Recently, we stopped producing the Cloud repo tree as part of composes to speed things up and reduce the number of useless deliverables.

I suggest we also stop producing the Workstation repo tree for composes, as we don't use it or need it. Today, for the Workstation Edition, we produce two main artifacts: the live ISO and the branded netinstall ISO.

As far as I'm aware, the branded net install ISO differs from the main Fedora netinstall ISO only in branding and defaults through the anaconda productimg embedded within. It uses the Everything repo tree like the regular netinstall ISO, and is functionally similar to the regular netinstall ISO.

Since the Workstation netinstall doesn't need it, and we don't produce a Workstation install DVD ISO, I do not see a reason to keep producing the Workstation repo tree. Not producing the tree would help reduce the compose time significantly, too.


I'm +1, unless someone can give a good reason why it's still needed. We saved a lot of compose time when we removed the Cloud Variant repos/buildinstalls.

I do not know the exact reason(s), but I suspect there were some.

Perhaps @lsedlar could chime in here from a pungi viewpoint

-1 to the change, the Cloud tree was there because of the now defunct cloud edition that was ever fully realised. the necessary anaconda changes were never made. in order to make the edition useful with the new way of dealling with product specific defaults it needed work to make anaconda work. the workstation install tree offers a way for people to do a traditional install using either a boot.iso or pxe boot and get the workstation default install options.

in order to remove the workstation install tree anaconda will need changes, if that happens then the change can be made.

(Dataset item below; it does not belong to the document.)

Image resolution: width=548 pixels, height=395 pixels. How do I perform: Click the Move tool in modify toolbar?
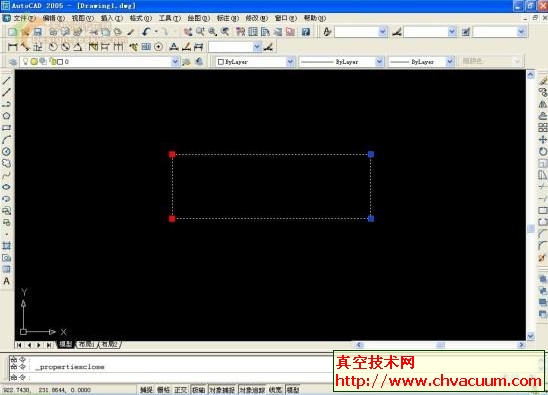pos(542,140)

the decision for such a change would have to come from the workstation working group

boot and get the workstation default install options.

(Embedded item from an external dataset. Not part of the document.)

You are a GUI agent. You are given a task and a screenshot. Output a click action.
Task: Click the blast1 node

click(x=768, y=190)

Do you know where those default install options live today? I know we had the fedora-productimg-workstation but that doesn't exist any longer because all of that content got merged into anaconda.

From pungi config point of view disabling the repo and install tree is easy, but there is currently no option to disable just the repo and keep running lorax (no dependencies between the two, it's just not implemented). There are currently three deliverables in Rawhide that consume packages or install tree from the Workstation repo. They might work with Everything instead, I don't really know.

I'm not so sure how significant the reduction in compose time would be. Looking at Fedora-Rawhide-20180321.n.0, it took 7m18s to determine what packages should be in the repo, 30s to hardlink them into the compose/ subdir and 3m43s to run all the createrepo commands.

Running lorax for Workstation took about 10 minutes (for x86_64), but it runs in parallel to doing the same work for Everything which took about 20 minutes, so there would almost no effect to total compose running time. It would reduce load on Koji though.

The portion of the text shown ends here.